**PROBLEM TO WORK ON**:
Copy the data below verbatim, keeping every line as it stands.

— start STORED DATA —

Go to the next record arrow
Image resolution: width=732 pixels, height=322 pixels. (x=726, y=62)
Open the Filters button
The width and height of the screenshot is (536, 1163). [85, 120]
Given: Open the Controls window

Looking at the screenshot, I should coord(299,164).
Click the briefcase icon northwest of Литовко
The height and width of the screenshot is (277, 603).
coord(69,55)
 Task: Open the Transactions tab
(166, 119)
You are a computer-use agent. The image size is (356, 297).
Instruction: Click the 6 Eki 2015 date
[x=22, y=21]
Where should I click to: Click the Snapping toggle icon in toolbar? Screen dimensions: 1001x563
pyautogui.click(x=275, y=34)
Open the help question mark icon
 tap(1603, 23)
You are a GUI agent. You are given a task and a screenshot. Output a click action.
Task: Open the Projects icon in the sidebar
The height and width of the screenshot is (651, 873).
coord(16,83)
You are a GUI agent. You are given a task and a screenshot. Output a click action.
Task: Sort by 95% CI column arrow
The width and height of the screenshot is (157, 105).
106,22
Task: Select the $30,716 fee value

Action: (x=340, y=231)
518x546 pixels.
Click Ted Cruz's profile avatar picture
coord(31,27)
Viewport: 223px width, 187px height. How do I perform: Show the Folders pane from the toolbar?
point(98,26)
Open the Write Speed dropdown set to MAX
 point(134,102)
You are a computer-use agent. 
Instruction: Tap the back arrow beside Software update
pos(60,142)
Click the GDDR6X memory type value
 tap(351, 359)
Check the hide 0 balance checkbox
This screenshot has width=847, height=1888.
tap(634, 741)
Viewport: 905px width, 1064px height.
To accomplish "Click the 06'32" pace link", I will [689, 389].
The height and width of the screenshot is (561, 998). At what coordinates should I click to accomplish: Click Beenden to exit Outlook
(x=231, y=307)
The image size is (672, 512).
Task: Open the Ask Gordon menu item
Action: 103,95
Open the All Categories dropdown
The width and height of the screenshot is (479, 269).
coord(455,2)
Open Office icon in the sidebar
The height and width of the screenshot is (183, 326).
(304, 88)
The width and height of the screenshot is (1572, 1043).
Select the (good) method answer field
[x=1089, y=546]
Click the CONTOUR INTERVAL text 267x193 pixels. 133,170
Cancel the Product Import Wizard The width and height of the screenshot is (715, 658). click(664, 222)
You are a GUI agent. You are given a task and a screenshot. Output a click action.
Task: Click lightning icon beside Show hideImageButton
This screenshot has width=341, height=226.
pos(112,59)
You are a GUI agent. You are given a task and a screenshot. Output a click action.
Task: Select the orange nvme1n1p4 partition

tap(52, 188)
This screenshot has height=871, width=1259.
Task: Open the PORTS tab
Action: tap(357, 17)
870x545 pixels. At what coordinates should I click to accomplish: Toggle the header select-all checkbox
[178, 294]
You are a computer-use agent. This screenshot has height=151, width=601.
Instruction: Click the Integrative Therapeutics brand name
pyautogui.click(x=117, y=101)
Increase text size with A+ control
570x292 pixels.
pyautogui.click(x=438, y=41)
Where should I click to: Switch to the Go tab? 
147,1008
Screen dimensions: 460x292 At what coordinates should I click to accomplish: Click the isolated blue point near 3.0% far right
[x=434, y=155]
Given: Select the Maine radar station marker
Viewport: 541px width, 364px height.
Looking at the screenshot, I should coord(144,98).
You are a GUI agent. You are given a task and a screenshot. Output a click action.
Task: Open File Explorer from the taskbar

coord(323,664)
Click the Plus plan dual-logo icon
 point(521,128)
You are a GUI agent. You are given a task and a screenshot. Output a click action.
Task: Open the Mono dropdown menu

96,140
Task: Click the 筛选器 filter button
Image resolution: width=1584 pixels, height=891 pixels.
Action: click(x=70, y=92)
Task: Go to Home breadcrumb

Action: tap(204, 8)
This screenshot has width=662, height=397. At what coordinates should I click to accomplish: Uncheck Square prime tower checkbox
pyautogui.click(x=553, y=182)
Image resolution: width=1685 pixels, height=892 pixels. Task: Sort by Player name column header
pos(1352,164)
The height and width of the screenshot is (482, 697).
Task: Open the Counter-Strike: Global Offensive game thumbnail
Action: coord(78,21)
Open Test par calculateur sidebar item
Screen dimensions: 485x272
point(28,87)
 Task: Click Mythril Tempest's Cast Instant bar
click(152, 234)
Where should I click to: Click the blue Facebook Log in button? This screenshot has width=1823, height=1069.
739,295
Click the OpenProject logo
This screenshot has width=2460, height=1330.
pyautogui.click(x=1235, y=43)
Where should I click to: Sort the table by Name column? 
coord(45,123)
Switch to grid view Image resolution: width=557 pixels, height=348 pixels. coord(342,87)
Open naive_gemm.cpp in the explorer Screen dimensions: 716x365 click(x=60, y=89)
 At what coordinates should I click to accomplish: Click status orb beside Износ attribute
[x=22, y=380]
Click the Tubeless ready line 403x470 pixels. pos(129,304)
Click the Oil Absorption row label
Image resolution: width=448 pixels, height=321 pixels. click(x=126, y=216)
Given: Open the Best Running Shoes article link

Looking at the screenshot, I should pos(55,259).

— end STORED DATA —

**RESPONSE**:
Go to the next record arrow
Image resolution: width=732 pixels, height=322 pixels. (x=726, y=62)
Open the Filters button
The width and height of the screenshot is (536, 1163). [85, 120]
Given: Open the Controls window

Looking at the screenshot, I should coord(299,164).
Click the briefcase icon northwest of Литовко
The height and width of the screenshot is (277, 603).
coord(69,55)
 Task: Open the Transactions tab
(166, 119)
You are a computer-use agent. The image size is (356, 297).
Instruction: Click the 6 Eki 2015 date
[x=22, y=21]
Where should I click to: Click the Snapping toggle icon in toolbar? Screen dimensions: 1001x563
pyautogui.click(x=275, y=34)
Open the help question mark icon
 tap(1603, 23)
You are a GUI agent. You are given a task and a screenshot. Output a click action.
Task: Open the Projects icon in the sidebar
The height and width of the screenshot is (651, 873).
coord(16,83)
You are a GUI agent. You are given a task and a screenshot. Output a click action.
Task: Sort by 95% CI column arrow
The width and height of the screenshot is (157, 105).
106,22
Task: Select the $30,716 fee value

Action: (x=340, y=231)
518x546 pixels.
Click Ted Cruz's profile avatar picture
coord(31,27)
Viewport: 223px width, 187px height. How do I perform: Show the Folders pane from the toolbar?
point(98,26)
Open the Write Speed dropdown set to MAX
 point(134,102)
You are a computer-use agent. 
Instruction: Tap the back arrow beside Software update
pos(60,142)
Click the GDDR6X memory type value
 tap(351, 359)
Check the hide 0 balance checkbox
This screenshot has width=847, height=1888.
tap(634, 741)
Viewport: 905px width, 1064px height.
To accomplish "Click the 06'32" pace link", I will [689, 389].
The height and width of the screenshot is (561, 998). At what coordinates should I click to accomplish: Click Beenden to exit Outlook
(x=231, y=307)
The image size is (672, 512).
Task: Open the Ask Gordon menu item
Action: 103,95
Open the All Categories dropdown
The width and height of the screenshot is (479, 269).
coord(455,2)
Open Office icon in the sidebar
The height and width of the screenshot is (183, 326).
(304, 88)
The width and height of the screenshot is (1572, 1043).
Select the (good) method answer field
[x=1089, y=546]
Click the CONTOUR INTERVAL text 267x193 pixels. 133,170
Cancel the Product Import Wizard The width and height of the screenshot is (715, 658). click(664, 222)
You are a GUI agent. You are given a task and a screenshot. Output a click action.
Task: Click lightning icon beside Show hideImageButton
This screenshot has width=341, height=226.
pos(112,59)
You are a GUI agent. You are given a task and a screenshot. Output a click action.
Task: Select the orange nvme1n1p4 partition

tap(52, 188)
This screenshot has height=871, width=1259.
Task: Open the PORTS tab
Action: tap(357, 17)
870x545 pixels. At what coordinates should I click to accomplish: Toggle the header select-all checkbox
[178, 294]
You are a computer-use agent. This screenshot has height=151, width=601.
Instruction: Click the Integrative Therapeutics brand name
pyautogui.click(x=117, y=101)
Increase text size with A+ control
570x292 pixels.
pyautogui.click(x=438, y=41)
Where should I click to: Switch to the Go tab? 
147,1008
Screen dimensions: 460x292 At what coordinates should I click to accomplish: Click the isolated blue point near 3.0% far right
[x=434, y=155]
Given: Select the Maine radar station marker
Viewport: 541px width, 364px height.
Looking at the screenshot, I should coord(144,98).
You are a GUI agent. You are given a task and a screenshot. Output a click action.
Task: Open File Explorer from the taskbar

coord(323,664)
Click the Plus plan dual-logo icon
 point(521,128)
You are a GUI agent. You are given a task and a screenshot. Output a click action.
Task: Open the Mono dropdown menu

96,140
Task: Click the 筛选器 filter button
Image resolution: width=1584 pixels, height=891 pixels.
Action: click(x=70, y=92)
Task: Go to Home breadcrumb

Action: tap(204, 8)
This screenshot has width=662, height=397. At what coordinates should I click to accomplish: Uncheck Square prime tower checkbox
pyautogui.click(x=553, y=182)
Image resolution: width=1685 pixels, height=892 pixels. Task: Sort by Player name column header
pos(1352,164)
The height and width of the screenshot is (482, 697).
Task: Open the Counter-Strike: Global Offensive game thumbnail
Action: coord(78,21)
Open Test par calculateur sidebar item
Screen dimensions: 485x272
point(28,87)
 Task: Click Mythril Tempest's Cast Instant bar
click(152, 234)
Where should I click to: Click the blue Facebook Log in button? This screenshot has width=1823, height=1069.
739,295
Click the OpenProject logo
This screenshot has width=2460, height=1330.
pyautogui.click(x=1235, y=43)
Where should I click to: Sort the table by Name column? 
coord(45,123)
Switch to grid view Image resolution: width=557 pixels, height=348 pixels. coord(342,87)
Open naive_gemm.cpp in the explorer Screen dimensions: 716x365 click(x=60, y=89)
 At what coordinates should I click to accomplish: Click status orb beside Износ attribute
[x=22, y=380]
Click the Tubeless ready line 403x470 pixels. pos(129,304)
Click the Oil Absorption row label
Image resolution: width=448 pixels, height=321 pixels. click(x=126, y=216)
Given: Open the Best Running Shoes article link

Looking at the screenshot, I should pos(55,259).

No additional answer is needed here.